Bob Dylan gave his first interview for the first time for more than three years to discuss a new album, Rough and Ready Ways.
The interview with Douglas Brinkley published in The New York Times is actually excerpted from two conversations he had with Dylan — the first in April and the second from a couple of weeks ago — that discussed the new album. Because the first two preview tracks, “Murder Most Foul” and “I Contain Multitudes,” mention Eagles and the Rolling Stones, Brinkley asked Dylan about his favorite songs by those artists.
“Maybe ‘Angie,’ ‘Ventilator Blues’ and what else?” Dylan responded about Stones songs. “Oh yeah, ‘Wild Horses.'” For Eagles, he cited “New Kid in Town” and “Life in the Fast Lane” as favorites, adding that Joe Walsh‘s “Pretty Maids All in a Row” “could be one of the best songs ever.”
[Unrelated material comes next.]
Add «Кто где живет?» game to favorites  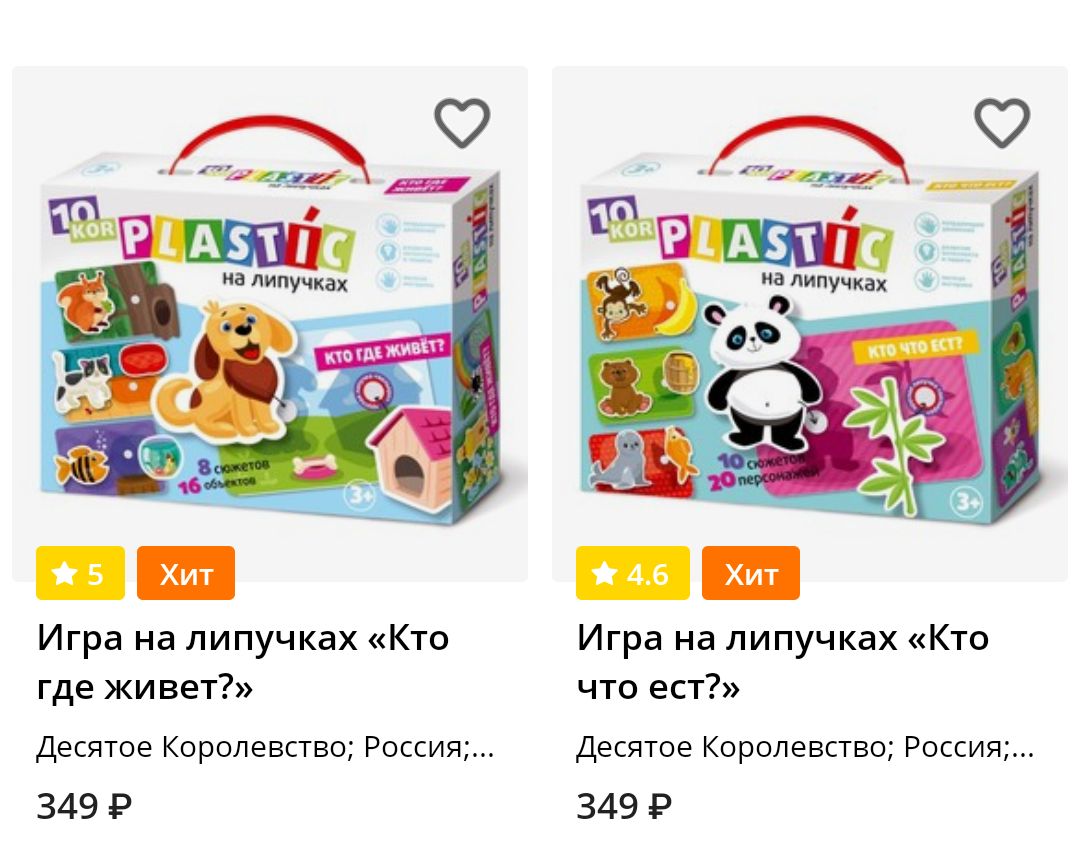click(x=461, y=123)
Revealed back in March, Dylan’s 17-minute “Murder Most Foul” adopts the assassination of President John F. Kennedy as an opportunity to explore 60 years of history and pop culture. “I Contain Multitudes,” on the other hand, looks through. Dylan admitted that it wasn’t difficult to even the slighter early verses with what Brinkley called the “take-no-prisoners stoicism” of the last two.
“It’s the kind of thing where you pile up stream-of-consciousness verses and then leave it alone and come pull things out,” Dylan said. “In that particular song, the last few verses came first. So that’s where the song was going all along. Obviously, the catalyst for the song is the title line. It’s one of those where you write it on instinct. Kind of in a trance state. Most of my recent songs are like that. The lyrics are the real thing, tangible, they’re not metaphors. The songs seem to know themselves and they know that I can sing them, vocally and rhythmically. They kind of write themselves and count on me to sing them.”